1. A conjuntivite da direita
De repente, a Moody’s (para já ela) está errada, é mal intencionada, tem uma agenda, a bandida. Sócrates, percebemos agora, não era só um mau primeiro-ministro — era um argueiro no olho da direita portuguesa. Ou isso ou Passos Coelho é um colírio. Aquilo que nós, simples cidadãos ignorantes de economia, tínhamos intuído há meses, descobriu-o agora com horror a cândida direita lusa. Foi o país a eleições para quê? Para aliviar a conjuntivite da direita? Mas isso não devia ser função de um sistema de saúde privado? Como justificar perante a troika tamanho mau uso dos recursos nacionais?

2. O casus belli
Alguma da direita portuguesa que bloga ou opina nos jornais não é mal intencionada — é cândida. Ou estúpida. (A restante é estúpida e mal intencionada). A invasão do Iraque foi a primeira prova. Que candidez. Que deslumbramento. Que emoção. Desde os soldadinhos de chumbo nos egrégios mosaicos do solar-lá-nas-berças-onde-se-vai-uma-vez-por-Verão que não havia adrenalina assim. Depois, quando o embuste deu à costa, o espectáculo foi comovente. Houve confissões de candura que eram, por si só, epitáfios de um cérebro que se preza, a carta de despedimento que antecede um harakiri. (E contudo, como diria Galileu, esta direita continuou a mover-se.) Houve, em alguns casos, contorções que não envergonhariam as antigas ginastas… soviéticas. E, naturalmente, houve cinismo: precisamos do petróleo, não é? O dirty job que alguém tem de fazer — a direita mais que todos.
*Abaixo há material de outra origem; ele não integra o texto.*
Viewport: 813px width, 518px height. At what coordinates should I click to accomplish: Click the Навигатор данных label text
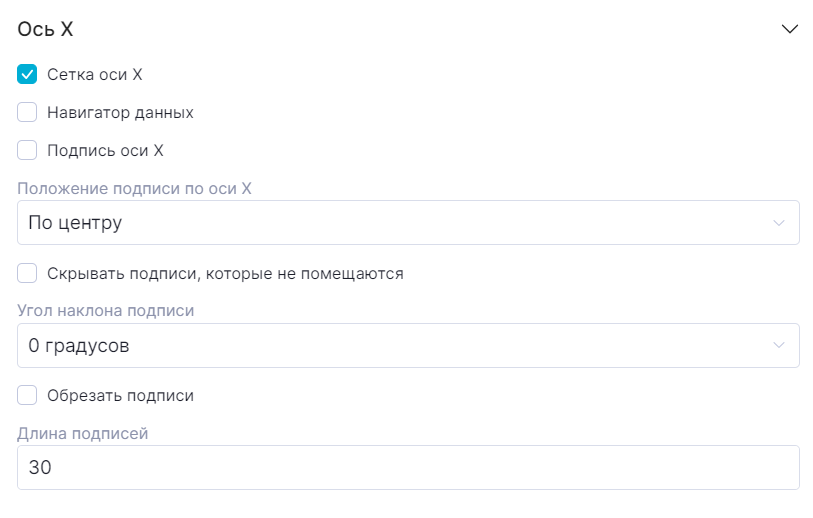(120, 113)
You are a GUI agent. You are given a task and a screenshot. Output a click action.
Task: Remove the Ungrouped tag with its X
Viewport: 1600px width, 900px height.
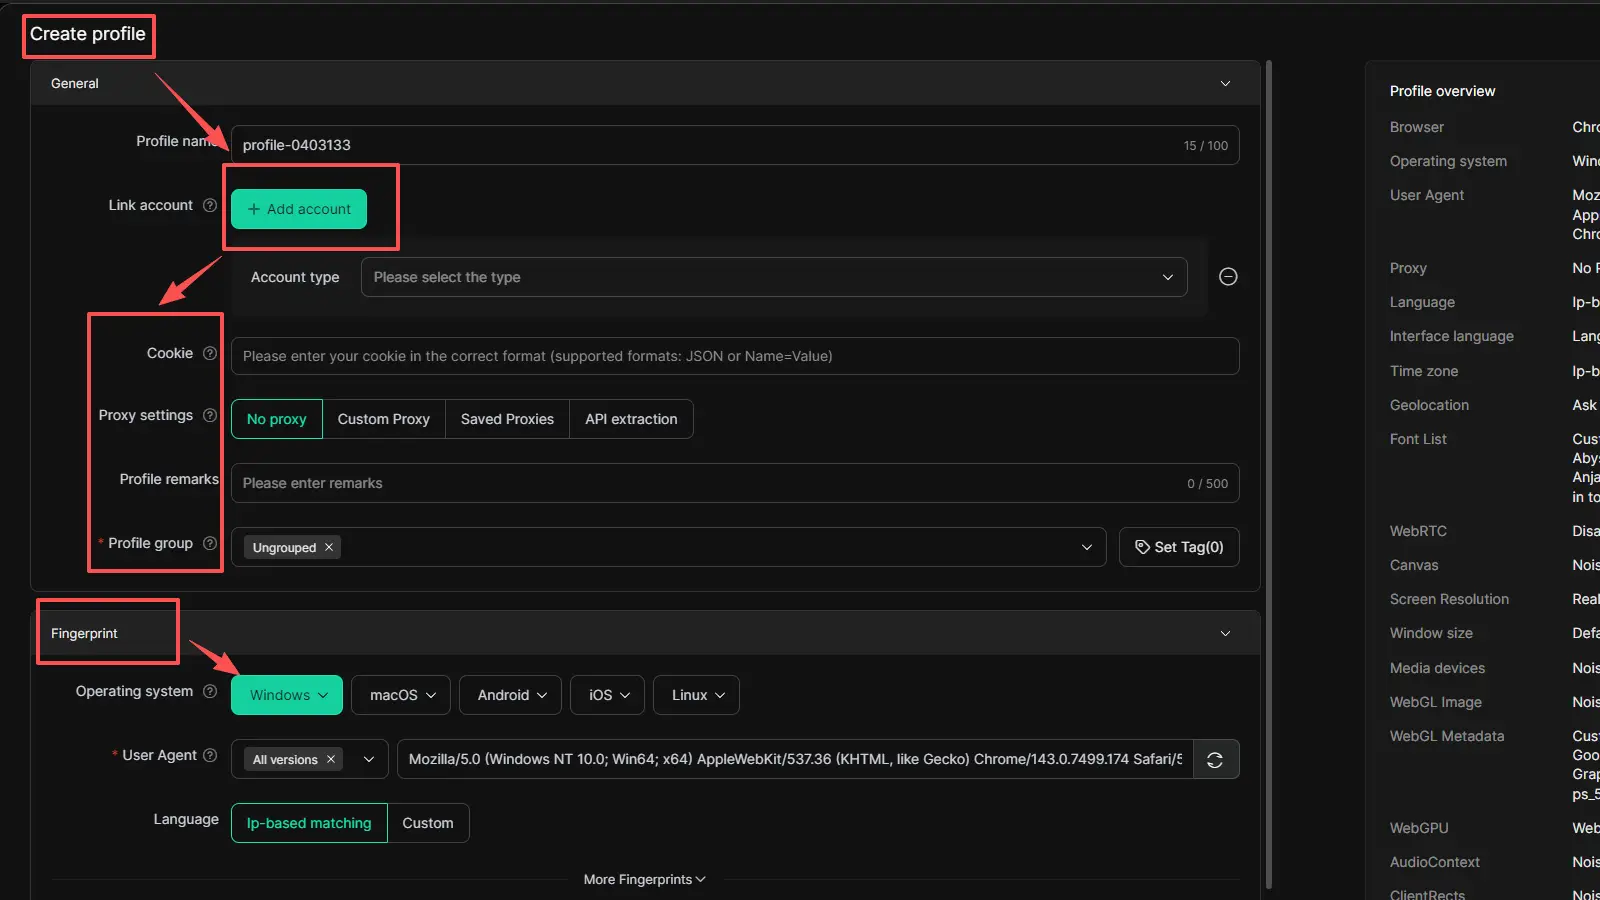[x=329, y=547]
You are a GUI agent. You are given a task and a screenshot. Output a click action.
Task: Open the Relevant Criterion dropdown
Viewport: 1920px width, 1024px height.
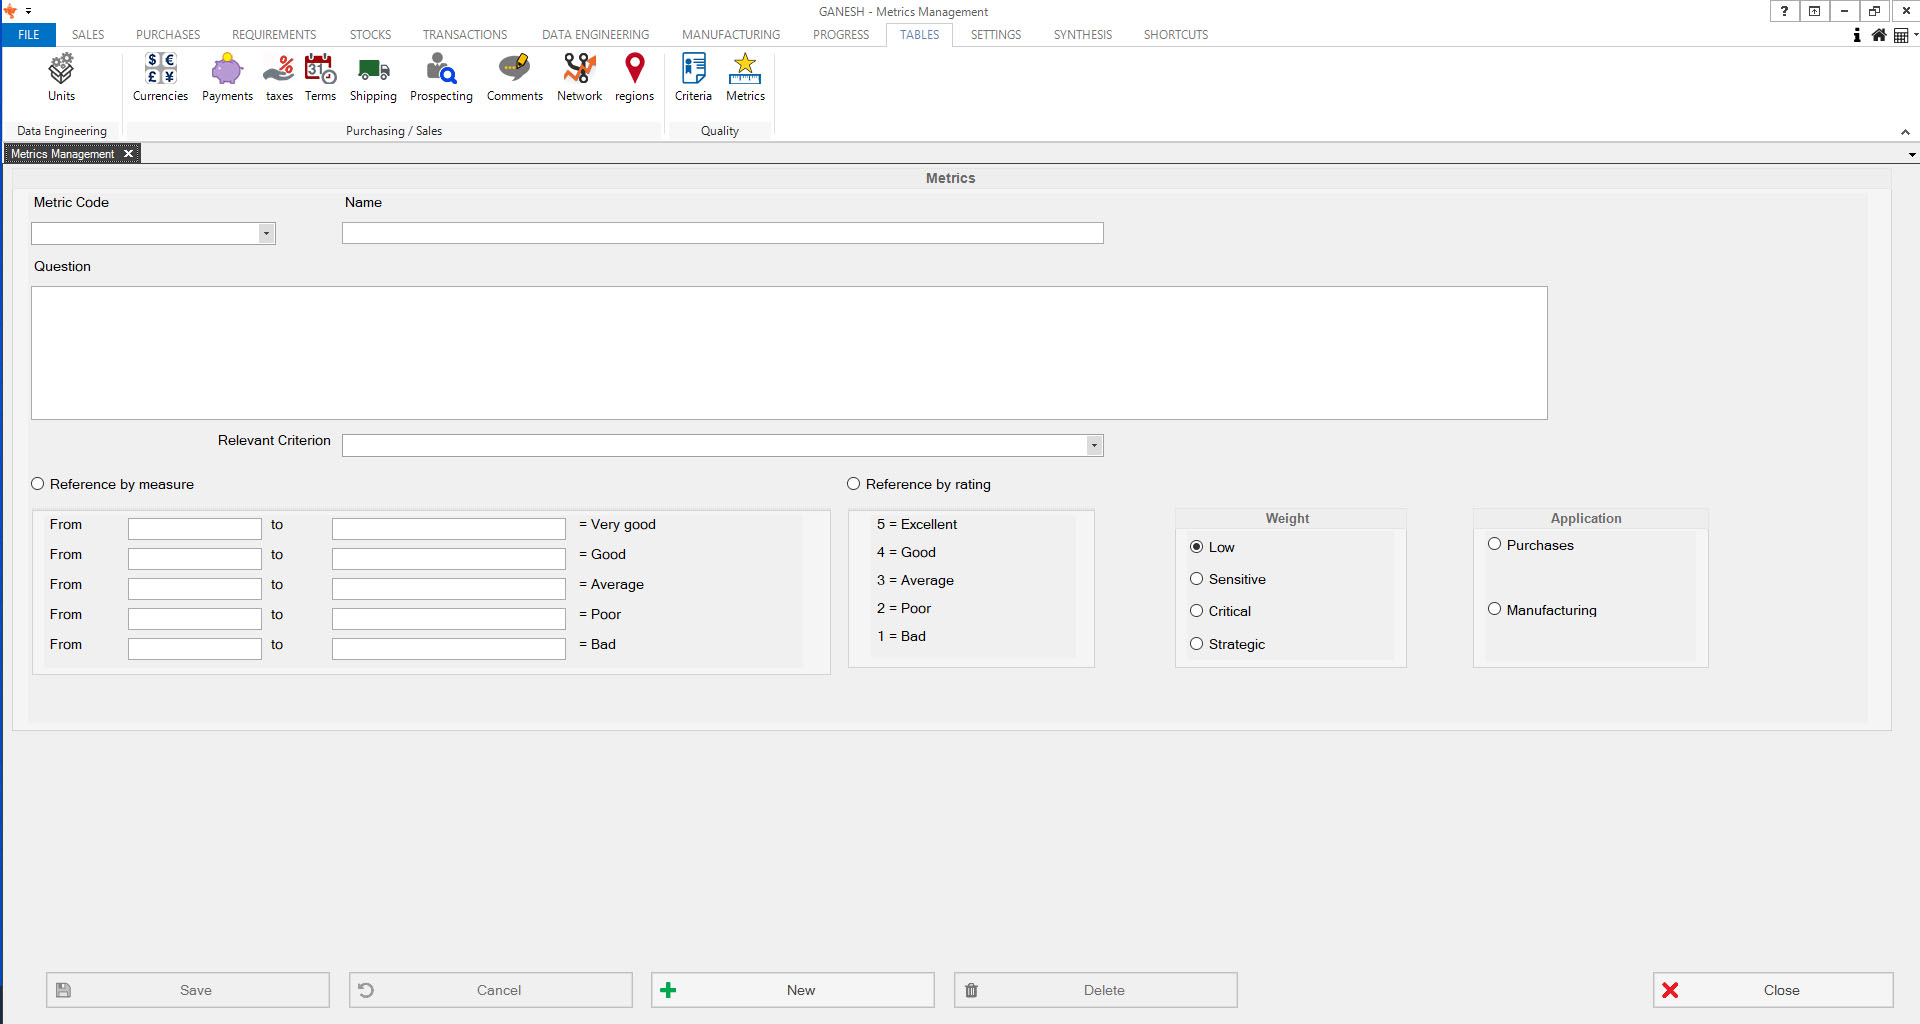click(x=1094, y=446)
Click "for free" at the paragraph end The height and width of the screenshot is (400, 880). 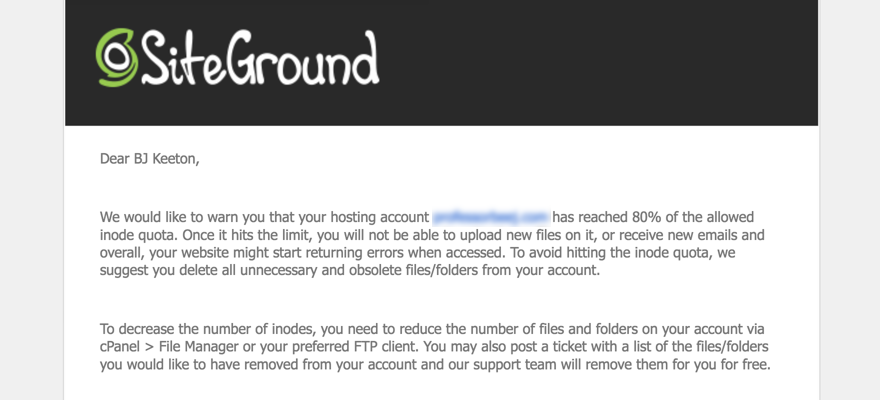744,366
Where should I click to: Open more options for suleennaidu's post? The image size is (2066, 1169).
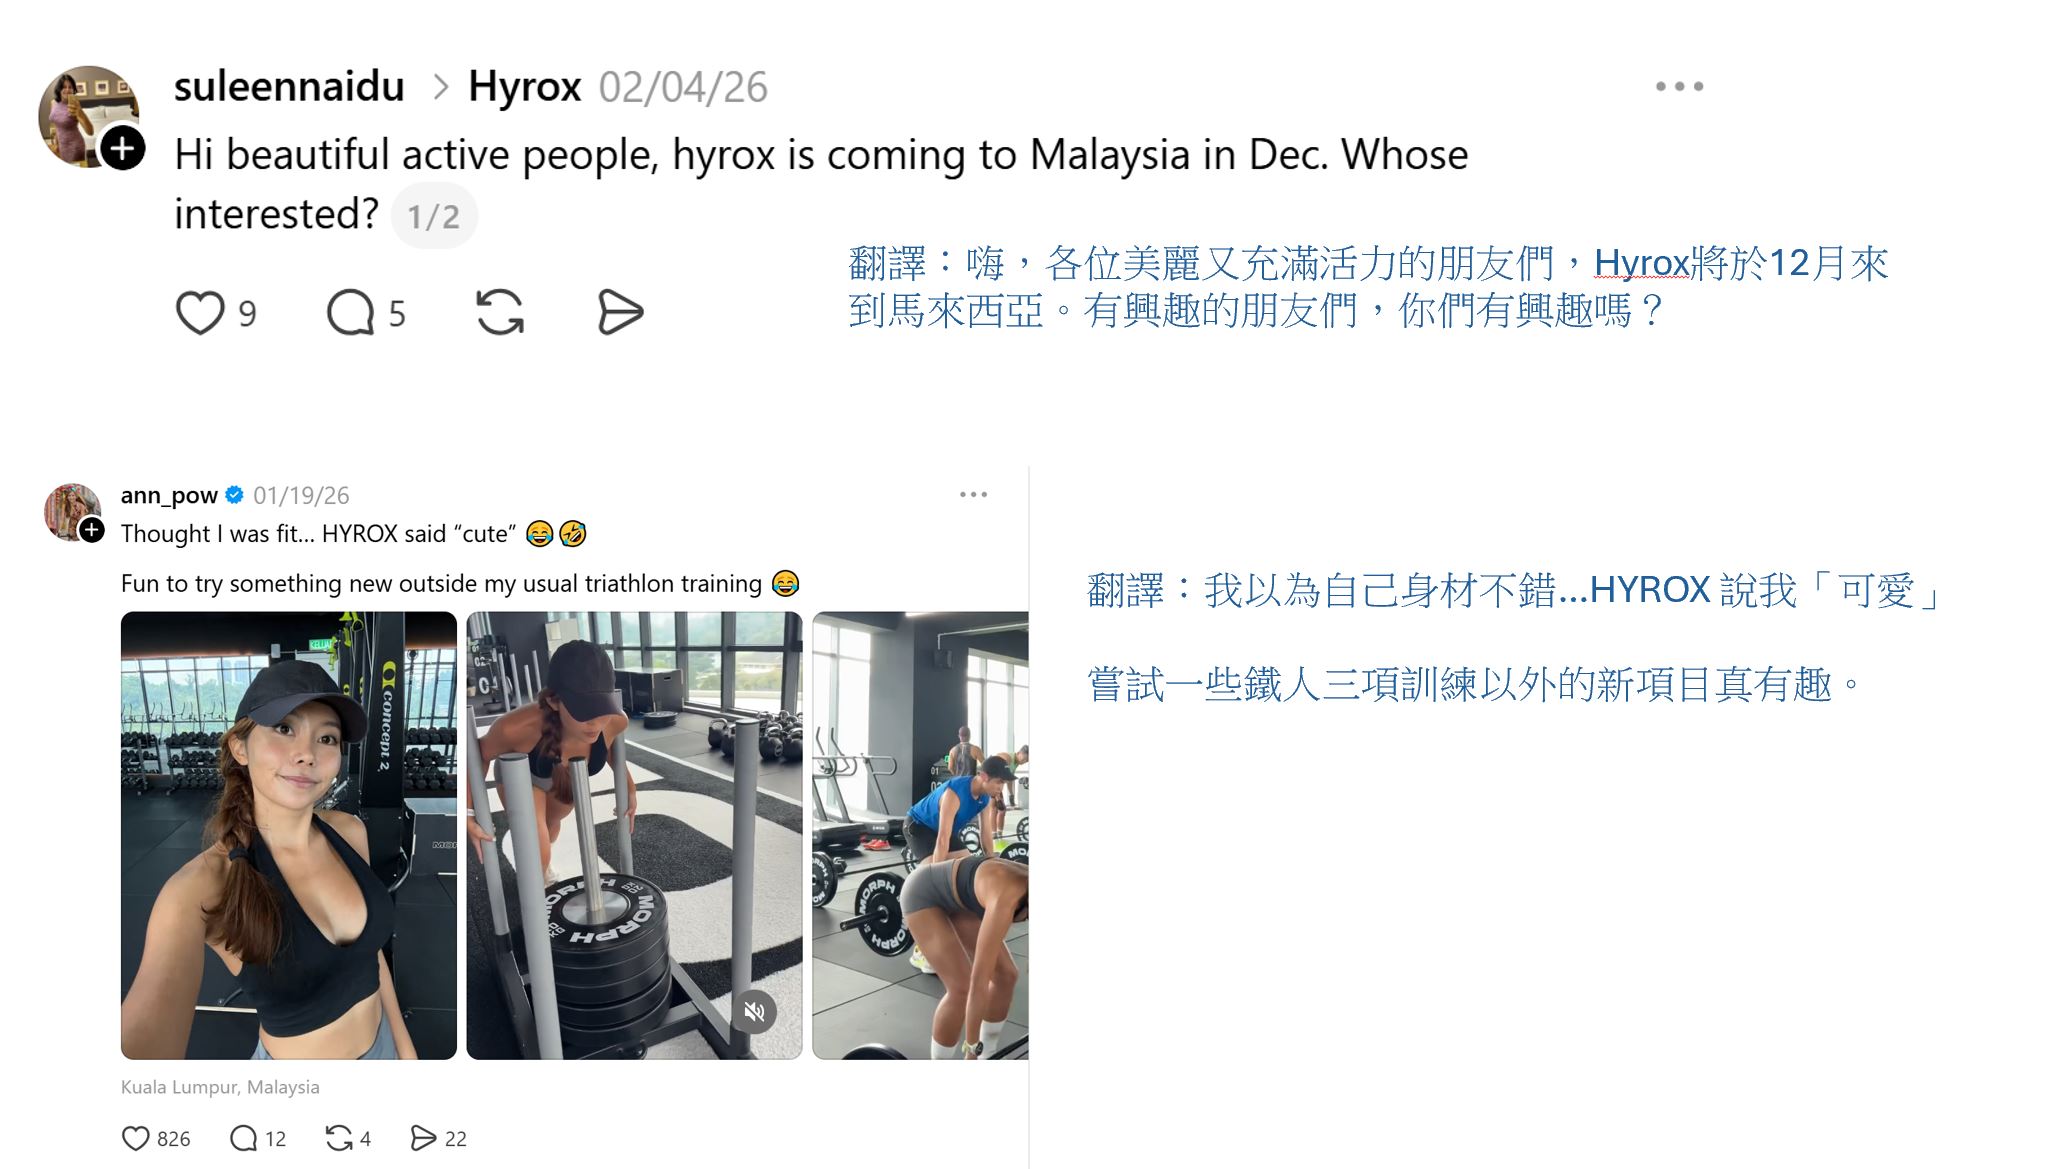point(1679,87)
3. Mudar alguma coisa para que tudo fique na mesma
Agora a mesma direita achou que o que fazia falta a Portugal era mudar de políticas, mudar de paradigma. Daí termos um governo mais troikista do que a troika — um herói trágico, peripatético, um Zezé Camarinha de estola a quem afinal as agências dizem I’m not in the mood.
Não ocorre a estas irrequietas sinapses de direita que o que faz falta a Portugal é mudar de práticas. A incompetência, o despesismo, o compadrio, a corrupção, o arrivismo são os grandes males da economia portuguesa, não a social-democracia que querem enterrar. Talvez Passos Coelho, depois de ter passado pela reunião dos autarcas portugueses (esmagadoramente PS e PSD, como se sabe), possa ter recordado algumas verdades sobre este assunto que nas últimas décadas tem unido laboriosamente tantos socialistas e pepedês.

4. Liquidação total
Esta direita em Portugal não deveria ser governo — devia ser liquidada num mercado de (penas) capitais.